[START OF Supplied data]

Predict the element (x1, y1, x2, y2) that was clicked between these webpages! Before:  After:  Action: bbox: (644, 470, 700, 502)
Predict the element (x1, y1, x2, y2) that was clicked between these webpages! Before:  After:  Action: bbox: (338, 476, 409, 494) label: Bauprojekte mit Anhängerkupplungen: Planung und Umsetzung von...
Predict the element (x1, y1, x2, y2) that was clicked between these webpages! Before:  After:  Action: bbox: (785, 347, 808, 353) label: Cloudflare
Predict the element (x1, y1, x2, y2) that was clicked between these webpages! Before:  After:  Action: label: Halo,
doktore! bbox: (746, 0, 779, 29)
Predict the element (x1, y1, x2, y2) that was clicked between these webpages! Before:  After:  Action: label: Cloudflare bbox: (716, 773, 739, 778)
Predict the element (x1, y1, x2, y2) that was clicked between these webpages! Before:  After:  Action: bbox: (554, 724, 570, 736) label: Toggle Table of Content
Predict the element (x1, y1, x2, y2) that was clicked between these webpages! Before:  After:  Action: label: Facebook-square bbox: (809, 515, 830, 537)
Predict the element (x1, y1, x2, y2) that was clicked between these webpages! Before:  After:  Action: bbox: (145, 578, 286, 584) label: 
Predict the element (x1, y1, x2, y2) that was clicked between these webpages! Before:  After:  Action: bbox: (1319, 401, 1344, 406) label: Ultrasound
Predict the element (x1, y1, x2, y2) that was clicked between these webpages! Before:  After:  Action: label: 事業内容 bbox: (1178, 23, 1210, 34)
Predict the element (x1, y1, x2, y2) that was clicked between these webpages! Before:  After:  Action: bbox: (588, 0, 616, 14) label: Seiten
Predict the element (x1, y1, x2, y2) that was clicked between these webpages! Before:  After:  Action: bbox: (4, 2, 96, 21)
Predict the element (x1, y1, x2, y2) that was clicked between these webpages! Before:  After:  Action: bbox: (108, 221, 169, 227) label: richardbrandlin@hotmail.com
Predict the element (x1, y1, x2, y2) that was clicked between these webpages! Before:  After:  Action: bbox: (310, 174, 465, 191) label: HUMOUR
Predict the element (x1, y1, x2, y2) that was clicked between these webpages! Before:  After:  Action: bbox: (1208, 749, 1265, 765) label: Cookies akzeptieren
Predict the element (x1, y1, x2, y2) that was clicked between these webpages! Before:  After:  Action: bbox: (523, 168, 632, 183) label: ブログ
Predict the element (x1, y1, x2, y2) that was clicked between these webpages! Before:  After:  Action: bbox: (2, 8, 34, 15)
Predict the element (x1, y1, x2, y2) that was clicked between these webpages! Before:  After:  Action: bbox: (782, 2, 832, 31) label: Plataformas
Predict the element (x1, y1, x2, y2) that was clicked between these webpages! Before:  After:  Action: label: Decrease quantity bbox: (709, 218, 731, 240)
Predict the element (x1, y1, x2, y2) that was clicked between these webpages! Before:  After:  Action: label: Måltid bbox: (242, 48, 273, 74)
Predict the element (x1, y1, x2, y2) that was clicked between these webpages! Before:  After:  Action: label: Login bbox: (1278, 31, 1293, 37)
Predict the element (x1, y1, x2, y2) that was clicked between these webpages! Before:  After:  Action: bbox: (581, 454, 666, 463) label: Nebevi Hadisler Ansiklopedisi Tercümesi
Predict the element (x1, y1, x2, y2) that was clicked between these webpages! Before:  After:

[END OF Supplied data]

What you have to do: Put the listing above into a Markdown table with two columns, Row and Line. Number each line in the Row column and leave out any blank lines.

Written response:
| Row | Line |
|---|---|
| 1 | Predict the element (x1, y1, x2, y2) that was clicked between these webpages! Before:  After:  Action: bbox: (644, 470, 700, 502) |
| 2 | Predict the element (x1, y1, x2, y2) that was clicked between these webpages! Before:  After:  Action: bbox: (338, 476, 409, 494) label: Bauprojekte mit Anhängerkupplungen: Planung und Umsetzung von... |
| 3 | Predict the element (x1, y1, x2, y2) that was clicked between these webpages! Before:  After:  Action: bbox: (785, 347, 808, 353) label: Cloudflare |
| 4 | Predict the element (x1, y1, x2, y2) that was clicked between these webpages! Before:  After:  Action: label: Halo, |
| 5 | doktore! bbox: (746, 0, 779, 29) |
| 6 | Predict the element (x1, y1, x2, y2) that was clicked between these webpages! Before:  After:  Action: label: Cloudflare bbox: (716, 773, 739, 778) |
| 7 | Predict the element (x1, y1, x2, y2) that was clicked between these webpages! Before:  After:  Action: bbox: (554, 724, 570, 736) label: Toggle Table of Content |
| 8 | Predict the element (x1, y1, x2, y2) that was clicked between these webpages! Before:  After:  Action: label: Facebook-square bbox: (809, 515, 830, 537) |
| 9 | Predict the element (x1, y1, x2, y2) that was clicked between these webpages! Before:  After:  Action: bbox: (145, 578, 286, 584) label:  |
| 10 | Predict the element (x1, y1, x2, y2) that was clicked between these webpages! Before:  After:  Action: bbox: (1319, 401, 1344, 406) label: Ultrasound |
| 11 | Predict the element (x1, y1, x2, y2) that was clicked between these webpages! Before:  After:  Action: label: 事業内容 bbox: (1178, 23, 1210, 34) |
| 12 | Predict the element (x1, y1, x2, y2) that was clicked between these webpages! Before:  After:  Action: bbox: (588, 0, 616, 14) label: Seiten |
| 13 | Predict the element (x1, y1, x2, y2) that was clicked between these webpages! Before:  After:  Action: bbox: (4, 2, 96, 21) |
| 14 | Predict the element (x1, y1, x2, y2) that was clicked between these webpages! Before:  After:  Action: bbox: (108, 221, 169, 227) label: richardbrandlin@hotmail.com |
| 15 | Predict the element (x1, y1, x2, y2) that was clicked between these webpages! Before:  After:  Action: bbox: (310, 174, 465, 191) label: HUMOUR |
| 16 | Predict the element (x1, y1, x2, y2) that was clicked between these webpages! Before:  After:  Action: bbox: (1208, 749, 1265, 765) label: Cookies akzeptieren |
| 17 | Predict the element (x1, y1, x2, y2) that was clicked between these webpages! Before:  After:  Action: bbox: (523, 168, 632, 183) label: ブログ |
| 18 | Predict the element (x1, y1, x2, y2) that was clicked between these webpages! Before:  After:  Action: bbox: (2, 8, 34, 15) |
| 19 | Predict the element (x1, y1, x2, y2) that was clicked between these webpages! Before:  After:  Action: bbox: (782, 2, 832, 31) label: Plataformas |
| 20 | Predict the element (x1, y1, x2, y2) that was clicked between these webpages! Before:  After:  Action: label: Decrease quantity bbox: (709, 218, 731, 240) |
| 21 | Predict the element (x1, y1, x2, y2) that was clicked between these webpages! Before:  After:  Action: label: Måltid bbox: (242, 48, 273, 74) |
| 22 | Predict the element (x1, y1, x2, y2) that was clicked between these webpages! Before:  After:  Action: label: Login bbox: (1278, 31, 1293, 37) |
| 23 | Predict the element (x1, y1, x2, y2) that was clicked between these webpages! Before:  After:  Action: bbox: (581, 454, 666, 463) label: Nebevi Hadisler Ansiklopedisi Tercümesi |
| 24 | Predict the element (x1, y1, x2, y2) that was clicked between these webpages! Before:  After: |